Entretien réalisé le vendredi 5 mai dans la matinée, par téléphone et en roumain.
L’ONG Salvați Copiii (Sauvez les enfants) a publié un nouveau rapport sur les enfants roumains dont les parents sont partis à l’étranger. Anca Stamin, chargée de projet au sein de l’ONG, revient sur les résultats de cette étude nationale…
Quelles sont les nouvelles données concernant les enfants dont les parents sont partis travailler à l’étranger ?
Selon nos recherches, un enfant sur quatre en Roumanie a déjà fait l’expérience d’au moins un parent parti travailler à l’étranger, l’enfant restant dans le pays. Dans le courant de l’année 2022, plus d’un demi-million d’enfants, sur environ 4 millions en Roumanie, ont vu au moins un de leurs parents partir travailler à l’étranger. Or, les statistiques officielles ne font état que d’environ 70 000 enfants dans cette situation. Sur ces 536 000 enfants, environ 184 000 ont vu leurs deux parents ou le seul parent en charge partir. Ceux-là ont alors été confiés à leurs grands-parents ou d’autres proches. L’étude revient également sur les conséquences du départ pour l’enfant, notamment psychologiques. Elle révèle qu’ils sont plus sujets à un comportement à risque et à des difficultés scolaires. Ils ont souvent des difficultés émotionnelles, beaucoup d’entre eux ressentent un sentiment d’abandon, de culpabilité, d’autant plus que beaucoup de parents leur disent qu’ils partent pour leur bien, sans se rendre compte qu’ils laissent ainsi un lourd fardeau sur les épaules de leur progéniture.
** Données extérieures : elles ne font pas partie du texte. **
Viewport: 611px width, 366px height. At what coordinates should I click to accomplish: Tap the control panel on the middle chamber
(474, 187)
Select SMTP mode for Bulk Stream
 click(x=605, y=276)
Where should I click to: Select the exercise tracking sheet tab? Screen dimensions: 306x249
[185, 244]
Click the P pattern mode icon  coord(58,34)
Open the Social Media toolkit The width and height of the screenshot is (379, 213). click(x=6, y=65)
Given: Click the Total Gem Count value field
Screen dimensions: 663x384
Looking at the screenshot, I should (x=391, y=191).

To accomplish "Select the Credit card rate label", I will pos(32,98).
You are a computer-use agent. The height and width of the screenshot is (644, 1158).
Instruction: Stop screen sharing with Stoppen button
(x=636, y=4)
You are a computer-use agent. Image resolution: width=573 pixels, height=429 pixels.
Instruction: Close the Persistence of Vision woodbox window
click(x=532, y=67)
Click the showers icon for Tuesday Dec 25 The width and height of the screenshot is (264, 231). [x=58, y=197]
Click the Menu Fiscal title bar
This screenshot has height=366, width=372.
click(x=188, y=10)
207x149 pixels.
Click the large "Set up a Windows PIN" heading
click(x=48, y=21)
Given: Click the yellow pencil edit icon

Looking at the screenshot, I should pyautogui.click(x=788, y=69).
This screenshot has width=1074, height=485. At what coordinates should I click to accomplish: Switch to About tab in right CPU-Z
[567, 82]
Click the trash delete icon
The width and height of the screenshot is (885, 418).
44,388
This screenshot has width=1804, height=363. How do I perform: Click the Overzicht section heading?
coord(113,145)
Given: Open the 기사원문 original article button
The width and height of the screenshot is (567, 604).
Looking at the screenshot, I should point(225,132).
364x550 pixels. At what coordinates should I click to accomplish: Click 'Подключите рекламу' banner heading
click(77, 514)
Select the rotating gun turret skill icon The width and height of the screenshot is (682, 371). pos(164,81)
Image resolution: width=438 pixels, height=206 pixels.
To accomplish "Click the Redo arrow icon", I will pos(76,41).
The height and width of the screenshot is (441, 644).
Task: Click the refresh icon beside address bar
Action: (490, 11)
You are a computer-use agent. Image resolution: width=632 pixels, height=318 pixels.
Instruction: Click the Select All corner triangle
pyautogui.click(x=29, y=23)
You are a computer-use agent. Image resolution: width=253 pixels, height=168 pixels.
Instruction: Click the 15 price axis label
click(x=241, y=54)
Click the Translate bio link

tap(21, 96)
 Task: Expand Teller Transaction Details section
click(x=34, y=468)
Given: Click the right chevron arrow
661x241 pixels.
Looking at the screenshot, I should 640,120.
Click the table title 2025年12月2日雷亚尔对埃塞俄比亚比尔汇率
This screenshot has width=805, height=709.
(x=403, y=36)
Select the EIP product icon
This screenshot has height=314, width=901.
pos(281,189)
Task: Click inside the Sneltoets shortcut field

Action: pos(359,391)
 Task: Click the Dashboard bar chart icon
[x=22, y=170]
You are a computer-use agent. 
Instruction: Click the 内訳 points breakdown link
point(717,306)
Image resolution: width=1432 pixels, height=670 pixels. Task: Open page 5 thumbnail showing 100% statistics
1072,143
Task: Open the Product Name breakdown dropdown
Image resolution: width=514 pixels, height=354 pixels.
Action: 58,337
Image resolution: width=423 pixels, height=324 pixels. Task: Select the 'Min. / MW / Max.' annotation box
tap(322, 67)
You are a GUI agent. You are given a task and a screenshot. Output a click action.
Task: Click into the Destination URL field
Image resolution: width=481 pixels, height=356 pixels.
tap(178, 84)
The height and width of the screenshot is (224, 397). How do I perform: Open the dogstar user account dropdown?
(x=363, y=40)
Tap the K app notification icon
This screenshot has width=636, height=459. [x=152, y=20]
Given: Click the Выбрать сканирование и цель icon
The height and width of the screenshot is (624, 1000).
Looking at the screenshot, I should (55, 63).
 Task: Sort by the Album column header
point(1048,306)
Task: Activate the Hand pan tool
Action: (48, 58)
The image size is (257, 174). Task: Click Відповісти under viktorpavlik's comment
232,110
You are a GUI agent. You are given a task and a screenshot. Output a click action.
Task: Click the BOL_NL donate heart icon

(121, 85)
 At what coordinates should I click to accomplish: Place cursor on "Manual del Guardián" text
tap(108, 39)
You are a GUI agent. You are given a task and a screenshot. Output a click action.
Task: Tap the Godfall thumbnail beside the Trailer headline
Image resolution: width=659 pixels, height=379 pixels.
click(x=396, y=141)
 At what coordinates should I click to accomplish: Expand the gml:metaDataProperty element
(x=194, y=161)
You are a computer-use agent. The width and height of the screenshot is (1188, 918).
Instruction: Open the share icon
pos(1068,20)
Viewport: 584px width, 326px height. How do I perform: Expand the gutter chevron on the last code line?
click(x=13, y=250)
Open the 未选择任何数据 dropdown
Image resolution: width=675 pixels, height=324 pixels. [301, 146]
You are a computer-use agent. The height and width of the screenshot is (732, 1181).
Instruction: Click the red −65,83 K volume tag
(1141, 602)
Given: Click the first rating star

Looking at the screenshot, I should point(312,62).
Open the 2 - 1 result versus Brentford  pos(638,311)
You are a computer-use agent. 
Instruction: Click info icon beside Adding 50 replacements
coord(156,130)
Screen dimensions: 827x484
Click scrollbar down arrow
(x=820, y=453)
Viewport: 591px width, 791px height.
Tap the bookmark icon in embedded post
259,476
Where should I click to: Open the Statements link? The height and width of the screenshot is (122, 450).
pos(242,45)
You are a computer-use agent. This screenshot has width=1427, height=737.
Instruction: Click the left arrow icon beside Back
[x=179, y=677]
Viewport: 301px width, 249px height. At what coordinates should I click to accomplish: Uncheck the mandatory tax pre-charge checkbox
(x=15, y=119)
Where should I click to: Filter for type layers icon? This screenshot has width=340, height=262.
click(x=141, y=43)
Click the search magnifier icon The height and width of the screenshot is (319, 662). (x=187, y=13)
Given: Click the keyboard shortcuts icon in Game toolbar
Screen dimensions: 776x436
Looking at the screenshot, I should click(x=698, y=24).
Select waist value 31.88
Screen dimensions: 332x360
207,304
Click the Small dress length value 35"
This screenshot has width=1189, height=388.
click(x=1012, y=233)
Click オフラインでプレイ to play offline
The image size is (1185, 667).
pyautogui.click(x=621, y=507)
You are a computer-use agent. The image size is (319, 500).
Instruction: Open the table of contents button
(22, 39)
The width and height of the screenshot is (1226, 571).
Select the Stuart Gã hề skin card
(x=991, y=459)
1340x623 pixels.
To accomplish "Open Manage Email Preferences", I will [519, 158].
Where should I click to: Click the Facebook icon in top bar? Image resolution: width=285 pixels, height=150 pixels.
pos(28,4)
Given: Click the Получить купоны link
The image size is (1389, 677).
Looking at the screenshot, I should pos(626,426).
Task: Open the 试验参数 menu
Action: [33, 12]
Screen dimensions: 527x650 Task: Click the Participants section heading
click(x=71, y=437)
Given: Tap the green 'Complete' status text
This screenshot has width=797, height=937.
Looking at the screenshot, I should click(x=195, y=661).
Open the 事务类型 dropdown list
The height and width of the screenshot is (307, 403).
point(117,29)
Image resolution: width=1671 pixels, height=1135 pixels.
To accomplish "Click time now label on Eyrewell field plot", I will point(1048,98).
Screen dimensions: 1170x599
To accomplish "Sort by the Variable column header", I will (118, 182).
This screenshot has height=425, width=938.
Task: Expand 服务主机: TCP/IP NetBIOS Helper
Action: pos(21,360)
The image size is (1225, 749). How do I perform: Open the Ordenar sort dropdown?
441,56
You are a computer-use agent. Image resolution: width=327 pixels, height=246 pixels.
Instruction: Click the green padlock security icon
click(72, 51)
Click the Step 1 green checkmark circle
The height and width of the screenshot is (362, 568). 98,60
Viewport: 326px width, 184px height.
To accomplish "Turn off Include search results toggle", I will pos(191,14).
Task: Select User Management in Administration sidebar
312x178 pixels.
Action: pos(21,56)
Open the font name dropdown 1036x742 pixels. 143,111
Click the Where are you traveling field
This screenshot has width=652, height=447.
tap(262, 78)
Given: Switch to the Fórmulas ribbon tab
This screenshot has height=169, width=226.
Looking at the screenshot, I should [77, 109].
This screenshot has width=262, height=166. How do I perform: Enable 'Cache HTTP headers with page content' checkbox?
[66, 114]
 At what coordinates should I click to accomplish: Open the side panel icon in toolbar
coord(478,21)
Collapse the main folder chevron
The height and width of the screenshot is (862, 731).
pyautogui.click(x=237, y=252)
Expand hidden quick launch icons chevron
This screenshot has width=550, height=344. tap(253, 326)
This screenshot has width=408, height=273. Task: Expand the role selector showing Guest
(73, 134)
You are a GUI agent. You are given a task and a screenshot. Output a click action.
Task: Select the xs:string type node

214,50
Pourquoi ce type de situation est-il prépondérant dans la société roumaine ?
Des vagues massives de migration ont eu lieu avec l’entrée de la Roumanie dans l’Union européenne en 2007. Beaucoup de Roumains sont partis à la recherche d’une vie meilleure, d’un emploi et d’un revenu plus élevé. Malheureusement, nombre d’entre eux n’ont pas pu trouver un travail stable ou même un logement adéquat. L’étude montre bien que la plupart d’entre eux ne pouvaient pas emmener leurs enfants en raison de l’instabilité de leur emploi. Ils sont travailleurs saisonniers, notamment dans l’agriculture, reviennent en Roumanie pour une période et repartent. Dans leur cas, il est impossible d’emmener leurs enfants avec eux. Et jusqu’à aujourd’hui, vu la situation socio-économique en Roumanie, ces émigrés ne sont toujours pas prêts à revenir de l’étranger. La pauvreté est très élevée, il n’y a pas d’opportunité de travail. La plupart des emplois se trouvent à Bucarest, tandis que les zones rurales, comme la région de Moldavie, sont délaissées. D’ailleurs, la plupart des enfants dont on parle sont localisés dans ces régions.
Comment les soutenir ?
La première étape est de les identifier, car beaucoup de ces enfants se trouvent dans des situations très vulnérables. Il doit exister une collaboration entre leur école et les services sociaux locaux afin qu’ils puissent bénéficier d’un soutien éducatif par le biais de programmes extra-scolaires ou de centres de jour, comme nous le proposons avec notre ONG. Ensuite, il est nécessaire que les parents soient bien informés sur le comportement à adopter lorsqu’ils partent à l’étranger. Il est très important que les parents les préparent, leur expliquent pourquoi ils partent, pour combien de temps, à quelle fréquence ils reviendront, comment ils communiqueront. Une fois à l’étranger, ils doivent communiquer sans cesse et s’impliquer réellement dans la vie de l’enfant. Enfin, ce soutien doit s’inscrire dans un cadre légal. Cela a été fait en 2013 ainsi que l’année dernière, des améliorations ont été apportées à la Loi sur la protection et la promotion des droits de l’enfant.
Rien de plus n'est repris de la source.